Cette évolution marque une inflection majeure dans l’appréciation de la responsabilité médicale, et soulève plusieurs interrogations. Elle interpelle notamment sur la nature même de la faute : réside-t-elle de l’inobservation des recommandations scientifiques, ou de la carence dans la traçabilité des soins ?


La portée de cette jurisprudence est considérable. En instituant une présomption de faute en cas d’insuffisance du compte-rendu opératoire, la Cour de cassation impose aux professionnels de santé à une vigilance accrue en matière de rédaction des dossiers médicaux et de traçabilité des actes. Le respect des recommandations professionnelles et des protocoles doit désormais être documenté de manière rigoureuse, afin de pouvoir, en cas de litige, inverser la présomption de faute et prouver que les soins étaient effectivement conformes aux exigences scientifiques.


À ce titre, l’article R. 4127-8 du Code de la santé publique rappelle que tout médecin est tenu de prodiguer des soins :


« Dans les limites fixées par la loi et compte tenu des données acquises de la science, le médecin est libre de ses prescriptions qui seront celles qu'il estime les plus appropriées en la circonstance.


Il doit, sans négliger son devoir d'assistance morale, limiter ses prescriptions et ses actes à ce qui est nécessaire à la qualité, à la sécurité et à l'efficacité des soins.


Il doit tenir compte des avantages, des inconvénients et des conséquences des différentes investigations et thérapeutiques possibles.»

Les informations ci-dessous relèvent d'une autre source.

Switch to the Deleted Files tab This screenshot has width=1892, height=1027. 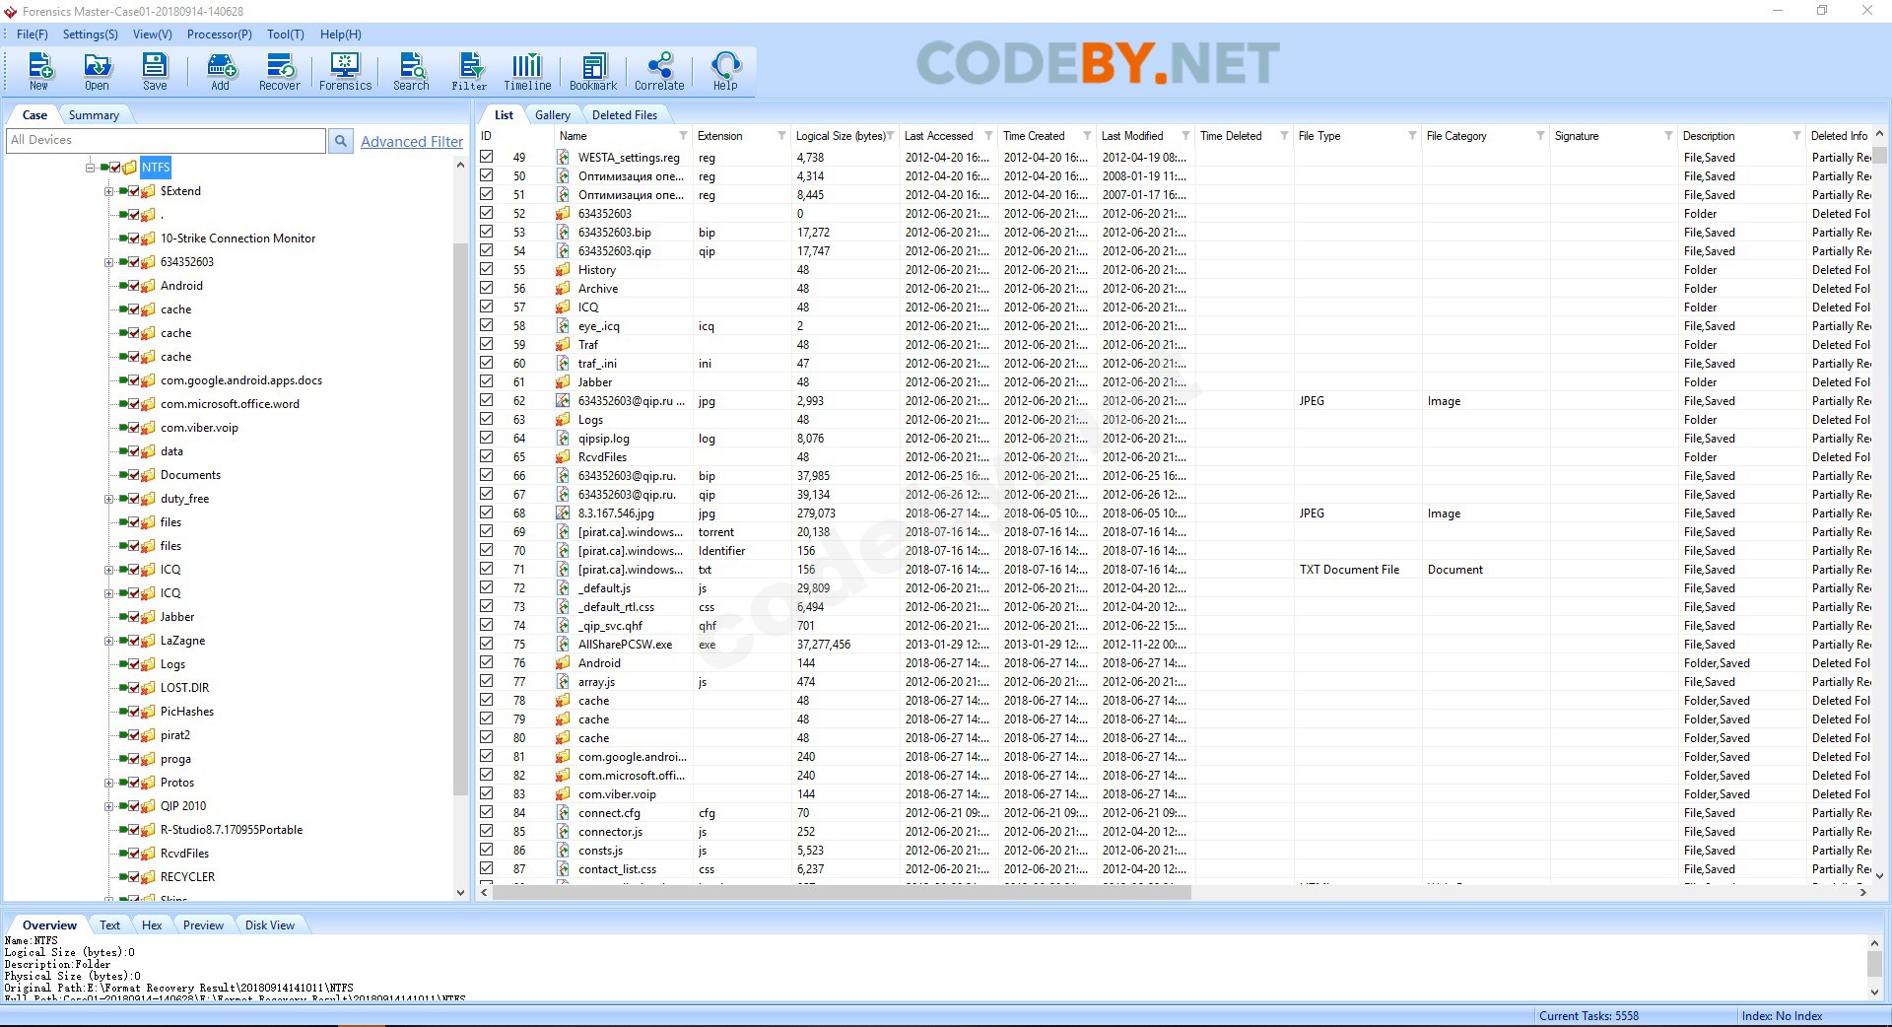(x=624, y=115)
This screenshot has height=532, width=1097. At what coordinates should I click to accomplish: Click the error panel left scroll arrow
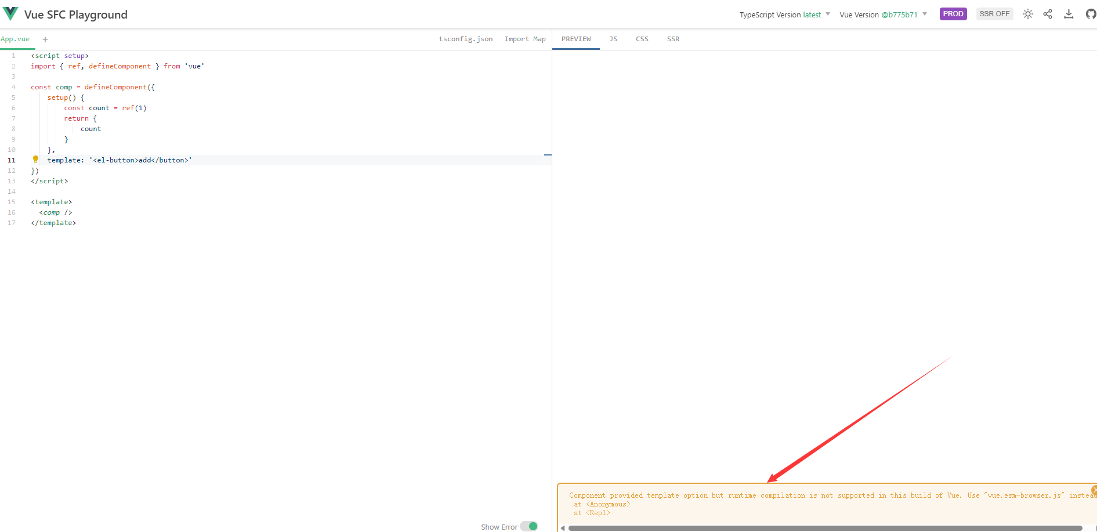[x=563, y=528]
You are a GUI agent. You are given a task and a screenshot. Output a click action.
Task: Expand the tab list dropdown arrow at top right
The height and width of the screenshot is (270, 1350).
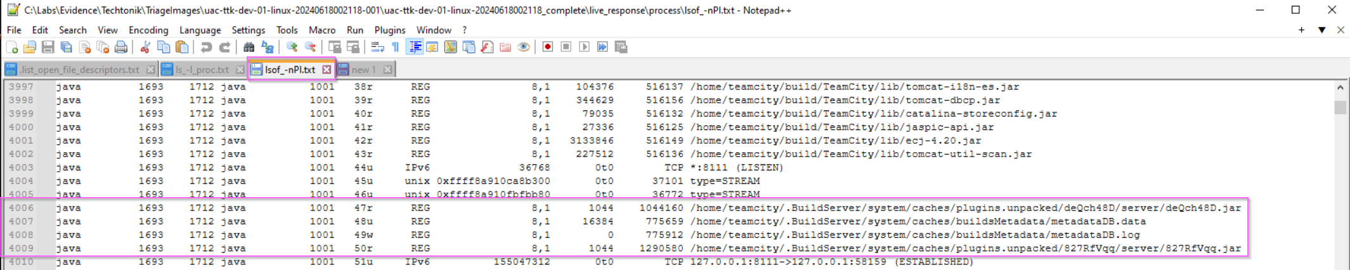pos(1321,30)
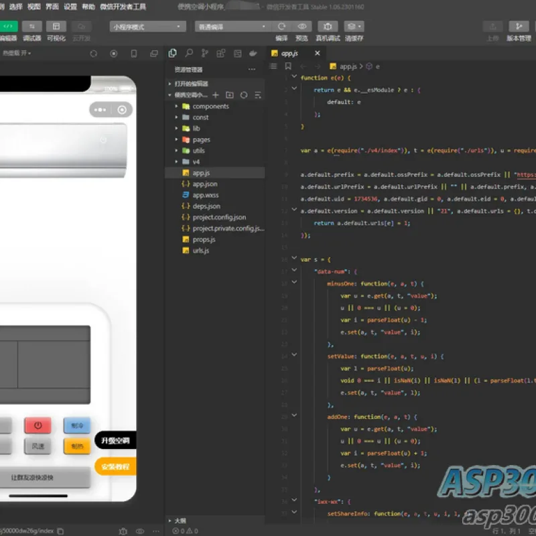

Ce revirement jurisprudentiel, s’il participe indéniablement au renforcement des droits des patients (notamment le droit à la liberté de choix, à l’information, et de recevoir des soins de qualité) impose aux professionnels de santé une obligation renforcée de traçabilité et de transparence de l’information médicale.   


Dans ce contexte, il devient impératif pour les professionnels de santé d’observer une exigence renforcée de rigueur tant dans le recueil du consentement éclairé, que dans la rédaction des comptes-rendus opératoires, et plus généralement dans la formalisation écrite des pratiques cliniques.